Transaxial FLAIR MR images (Figures 1A and 1B) demonstrate atrophy of skin and subcutaneous tissues overlying the left frontal calvarium (arrows), as well as ipsilateral cerebral atrophy and diffuse white matter hyperintensities involving the left frontal, parietal, and occipital lobes, external capsule, and corpus callosum splenium. Axial T2*-weighted, gradient-echo MR images (Figures 1C and 1D) demonstrate ipsilateral microhemorrhages involving the left isthmus of the cingulate gyrus, parietal and occipital white matter, thalamus, and corpus callosum splenium.

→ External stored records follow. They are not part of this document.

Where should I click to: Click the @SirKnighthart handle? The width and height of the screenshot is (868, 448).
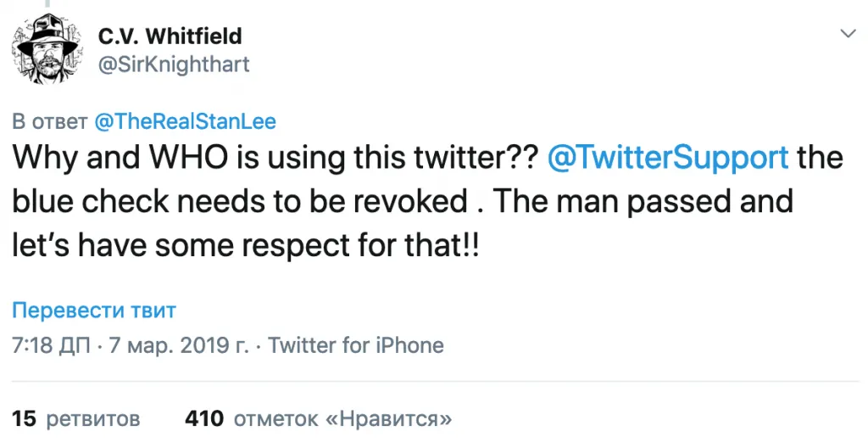pos(174,64)
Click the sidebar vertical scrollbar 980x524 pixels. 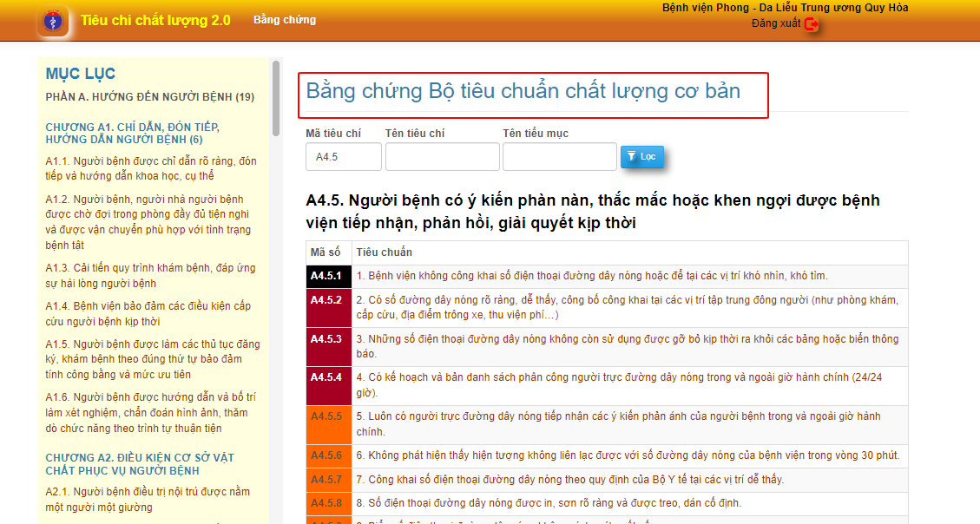(276, 97)
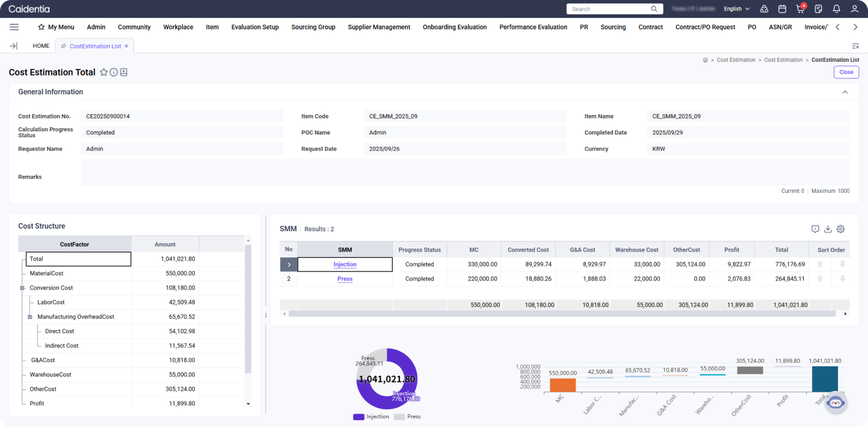Add Cost Estimation Total to favorites star
868x427 pixels.
coord(103,72)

Additionally, a cystic lesion lined by hemosiderin is demonstrated in the left superior frontal lobe (Figure 1E, arrowhead), consistent with old, encapsulated hematoma.

DIAGNOSIS

Parry-Romberg syndrome (progressive facial hemiatrophy)

DISCUSSION

Parry-Romberg syndrome, also known as progressive facial hemiatrophy, was first described by Parry in 1825 and Romberg in 1846. It is a rare disorder of unknown etiology characterized by unilateral wasting of the skin and subcutaneous tissue of the face with variable involvement of underlying facial muscle, cartilage, and bone. 15 percent of patients have neurologic manifestations that include epilepsy, migraine headache, cranial nerve deficits, hemiplegia, cognitive abnormalities, and fixed focal neurologic deficits.1,2 Cranial CT and MRI findings in Parry-Romberg syndrome are usually ipsilateral to the facial hemiatrophy, and include intraparenchymal calcifications, focal or diffuse white matter hyperintensities, focal infarction of the corpus callosum, loss of cortical gyration, cerebral hemiatrophy, and leptomeningeal enhancement. (1-4) Reported neurovascular findings include multiple intracranial aneurysms, reversible vascular narrowing, and vascular malformation. (5-7) Neurologic symptoms or signs may not be associated with detectable brain lesions, or they may precede the appearance of lesions. Moreover, the correlation between the severity of brain lesions and the clinical picture is unclear, since some patients with visible brain lesions on imaging are neurologically asymptomatic.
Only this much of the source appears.